→ TASK PROMPT:
Among the records below, find each line bearing the word "Яндекс" and copy it.

→ MATERIAL SHOWN:
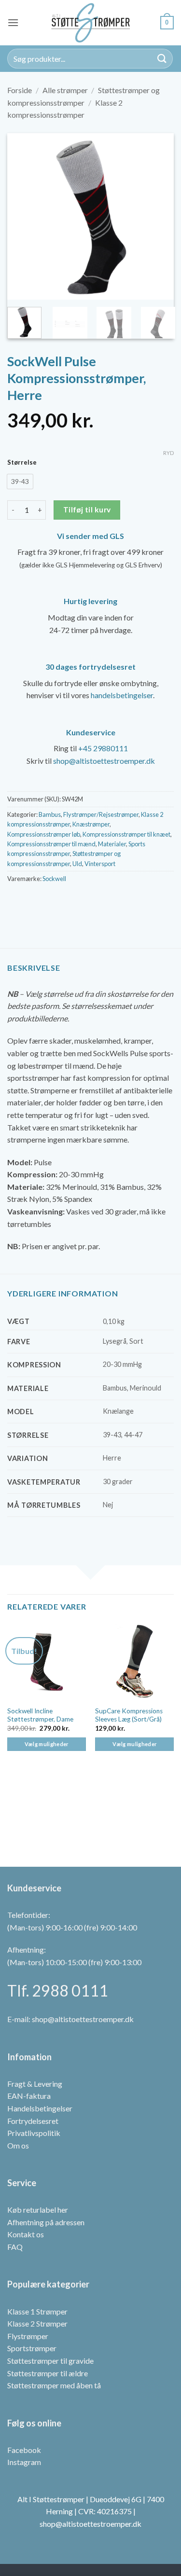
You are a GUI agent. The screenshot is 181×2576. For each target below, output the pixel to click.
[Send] (162, 58)
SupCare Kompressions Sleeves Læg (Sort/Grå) (129, 1715)
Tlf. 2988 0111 (57, 1990)
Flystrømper (27, 2336)
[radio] (20, 481)
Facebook (24, 2449)
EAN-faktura (29, 2095)
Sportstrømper (31, 2348)
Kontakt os (25, 2234)
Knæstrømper (91, 824)
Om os (18, 2145)
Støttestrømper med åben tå (54, 2385)
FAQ (15, 2246)
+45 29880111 (103, 748)
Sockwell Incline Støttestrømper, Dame (40, 1715)
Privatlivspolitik (33, 2132)
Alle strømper (65, 90)
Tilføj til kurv (87, 509)
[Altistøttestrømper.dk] (90, 22)
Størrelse (22, 462)
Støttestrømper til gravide (50, 2360)
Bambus (50, 814)
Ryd (168, 453)
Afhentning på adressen (45, 2222)
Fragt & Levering (34, 2083)
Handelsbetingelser (39, 2108)
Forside (19, 90)
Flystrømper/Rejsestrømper (101, 814)
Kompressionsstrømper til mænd (51, 844)
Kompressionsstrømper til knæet (126, 834)
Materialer (112, 844)
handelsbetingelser (122, 695)
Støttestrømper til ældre (47, 2373)
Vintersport (99, 864)
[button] (13, 22)
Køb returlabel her (37, 2209)
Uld (77, 864)
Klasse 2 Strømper (37, 2323)
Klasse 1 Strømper (37, 2311)
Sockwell (54, 878)
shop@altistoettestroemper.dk (104, 760)
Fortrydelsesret (32, 2120)
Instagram (24, 2461)
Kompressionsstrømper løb (43, 834)
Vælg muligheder (47, 1744)
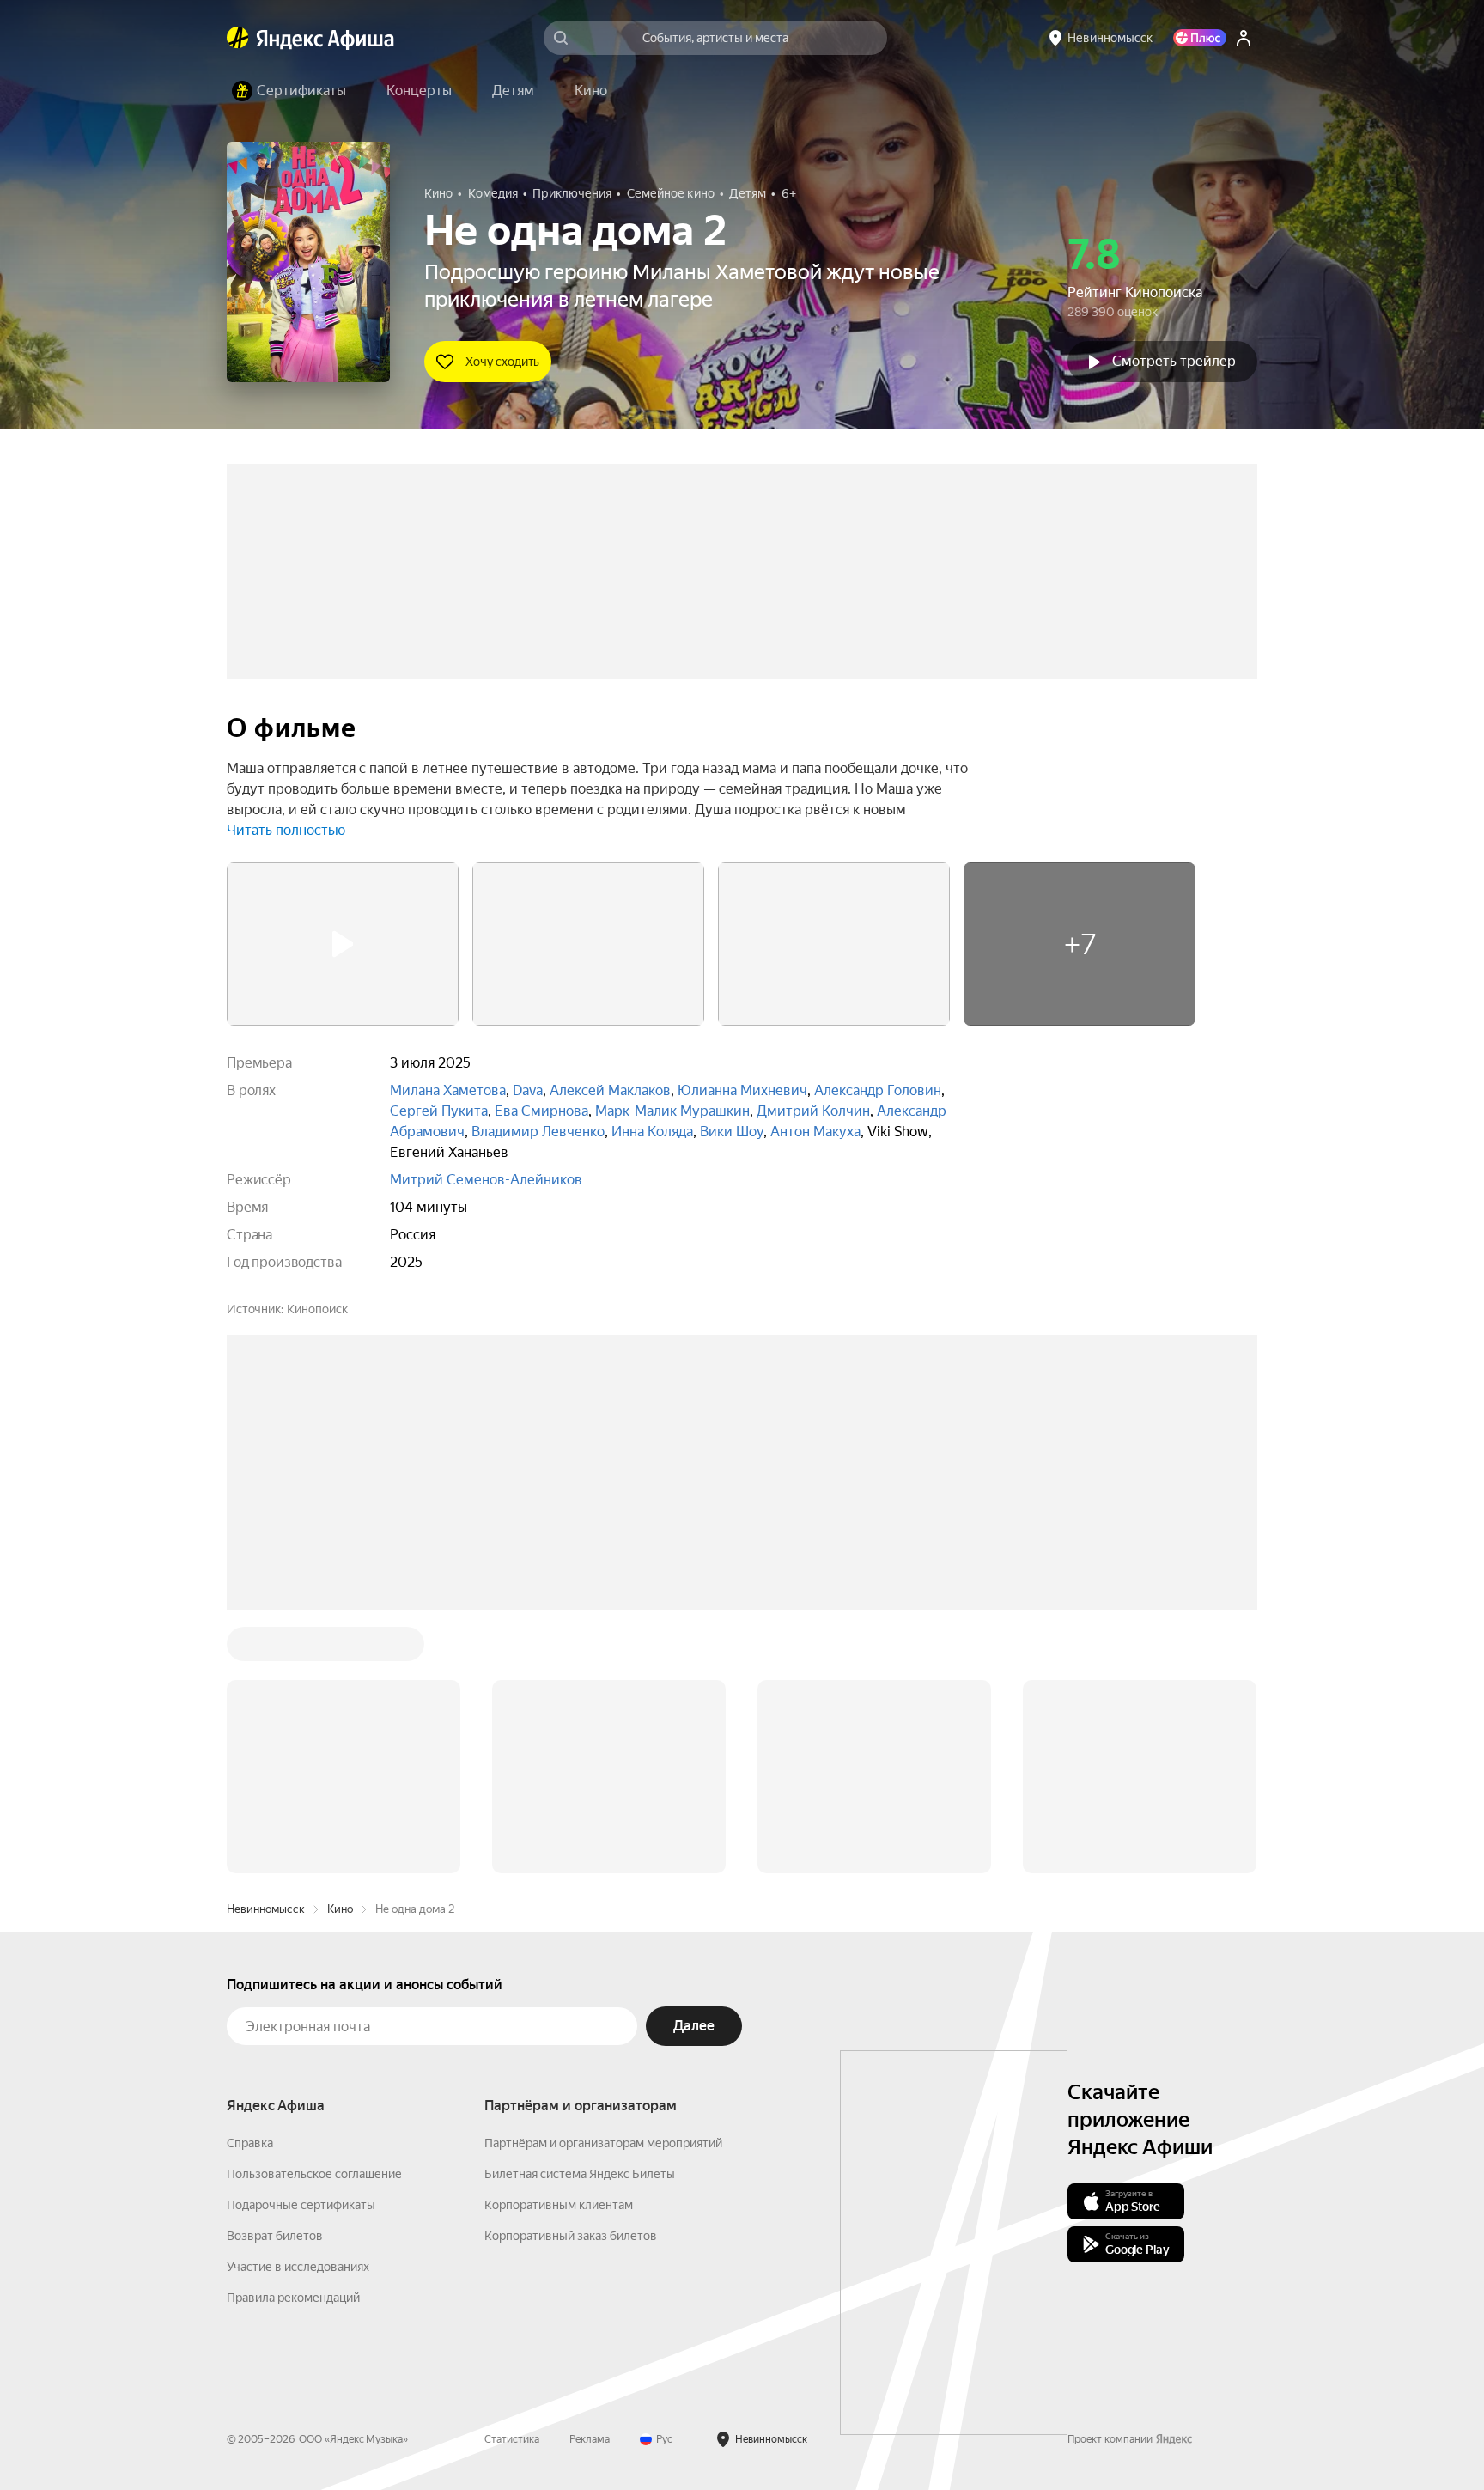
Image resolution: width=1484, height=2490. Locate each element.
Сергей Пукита (439, 1111)
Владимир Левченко (538, 1131)
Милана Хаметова (448, 1090)
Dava (528, 1090)
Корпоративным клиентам (558, 2205)
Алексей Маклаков (610, 1090)
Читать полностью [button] (286, 830)
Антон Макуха (815, 1131)
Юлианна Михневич (742, 1090)
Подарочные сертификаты (301, 2205)
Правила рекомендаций (293, 2297)
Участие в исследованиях (298, 2267)
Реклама (589, 2439)
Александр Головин (877, 1090)
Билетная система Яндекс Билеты (579, 2174)
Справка (250, 2143)
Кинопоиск (317, 1309)
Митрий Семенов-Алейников (486, 1180)
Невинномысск (266, 1909)
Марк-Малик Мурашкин (672, 1111)
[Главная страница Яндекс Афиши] (238, 38)
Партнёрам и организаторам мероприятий (603, 2143)
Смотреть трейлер (1174, 361)
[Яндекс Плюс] (1199, 37)
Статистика (511, 2439)
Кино (340, 1909)
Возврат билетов (275, 2236)
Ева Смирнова (541, 1111)
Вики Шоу (731, 1131)
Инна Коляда (652, 1131)
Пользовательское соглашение (314, 2174)
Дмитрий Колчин (813, 1111)
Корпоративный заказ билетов (570, 2236)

→ SOLUTION FOR THIS EXERCISE:
Билетная система Яндекс Билеты (579, 2174)
[Главная страница Яндекс Афиши] (238, 38)
[Яндекс Плюс] (1199, 37)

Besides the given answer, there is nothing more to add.